══ Trecho da fonte ══

Veja a nova nota do Masp na íntegra
"O Museu de Arte de São Paulo Assis Chateaubriand vem a público com um novo posicionamento sobre o cancelamento do núcleo Retomadas, que fazia parte da mostra coletiva Histórias Brasileiras, a ser inaugurada em 1º de julho próximo. A exposição faz parte da série de Histórias, que incluiu Histórias da Sexualidade (2017), Histórias Afro-Atlânticas (2018), Histórias Feministas (2019), entre outras.
O Museu tem refletido muito sobre o atual momento e, como um museu vivo, busca aprender com este episódio, inclusive observando falhas processuais e erros no diálogo com as curadoras Clarissa Diniz e Sandra Benites, responsáveis pelo núcleo Retomadas. A instituição lamenta publicamente o cancelamento do núcleo, tão importante para a exposição, e a saída das curadoras do projeto.
Pretendendo avançar para que episódios semelhantes não se repitam no futuro, estamos abertos a ouvir Benites e Diniz, com a finalidade de aprendermos com essa experiência e aprimorarmos processos e modelos de trabalho.
Nesse sentido, caso as curadoras concordem, propomos adiar a abertura da exposição e reorganizar o seu cronograma para que possamos incluir o núcleo Retomadas na mostra.

═══

__Tarefas propostas__.
**1)** Resuma a nota do Masp em duas frases.
**2)** Responda às perguntas abaixo com base na nota do Masp.
(a) Em que data a mostra Histórias Brasileiras seria inaugurada?
(b) Quem são as curadoras responsáveis pelo núcleo Retomadas?
(c) O que o museu propõe fazer com a abertura da exposição, caso as curadoras concordem?
**3)** Dê continuidade à nota do Masp, começando logo após a última frase do trecho.

══ Registros apresentados ══

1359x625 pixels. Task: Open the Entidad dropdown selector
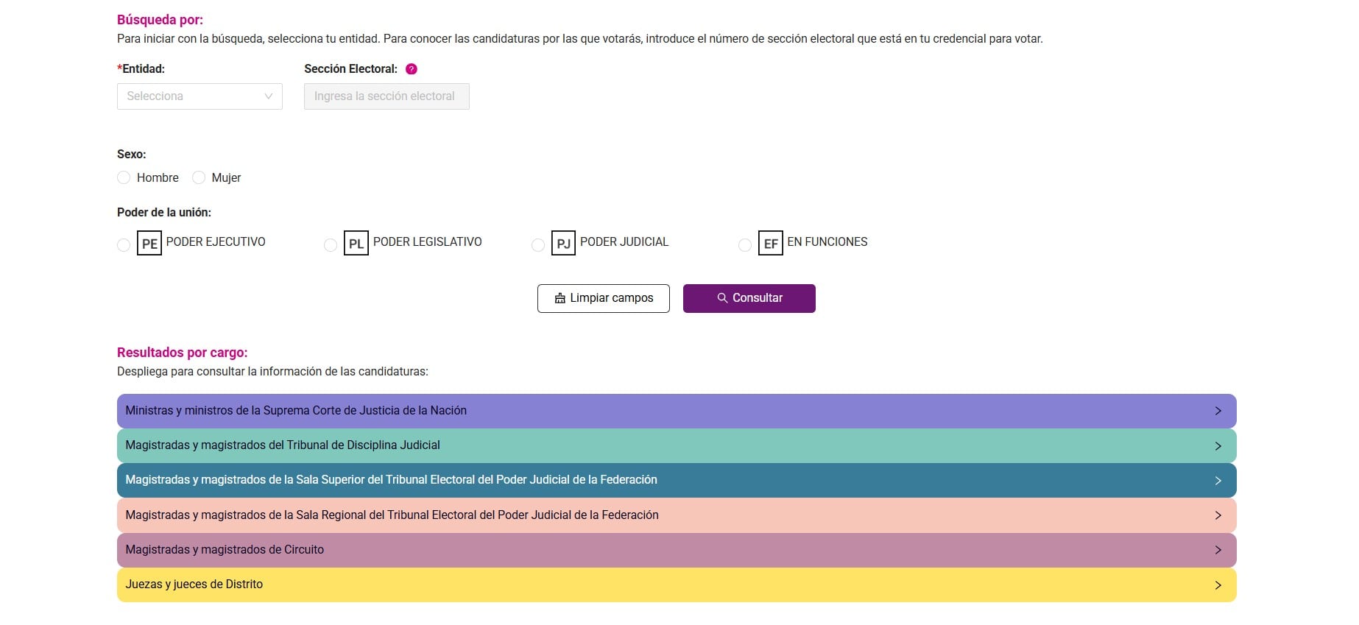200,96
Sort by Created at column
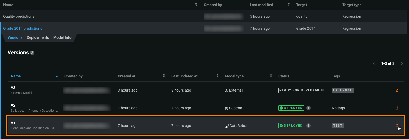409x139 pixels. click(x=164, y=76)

═══
══ Registros apresentados ══

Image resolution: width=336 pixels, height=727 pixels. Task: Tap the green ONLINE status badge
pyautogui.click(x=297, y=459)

═══

__Respostas do exercício__.
**1)** O Masp reconhece falhas processuais e erros no diálogo com as curadoras Clarissa Diniz e Sandra Benites. O museu lamenta o cancelamento do núcleo Retomadas, que fazia parte da mostra Histórias Brasileiras, e a saída das curadoras, diz estar aberto a ouvi-las e propõe, se elas concordarem, adiar a abertura da exposição para incluir o núcleo.

**2)**
(a) Em 1º de julho.
(b) Clarissa Diniz e Sandra Benites.
(c) Adiar a abertura e reorganizar o cronograma para incluir o núcleo Retomadas na mostra.

**3)**
Outra medida que estamos propondo é a realização de um seminário público durante a exposição sobre o núcleo Retomadas com a participação das curadoras.
Por fim, iremos propor a incorporação ao acervo do Museu, das 6 fotografias de autoria de André Vilaron, Edgar Kanaykõ Xakriabá e João Zinclar, caso seja do interesse dos artistas, como registro da importância dessas imagens para a história do MASP e reconhecimento do trabalho desenvolvido pelas curadoras junto ao Movimento Sem Terra—MST.
O MASP está comprometido com a abertura de novos espaços de escuta, na certeza de que o que queremos é um Brasil mais plural, inclusivo e democrático - que só pode ser construído coletivamente, a partir do diálogo aberto, empático e colaborativo.”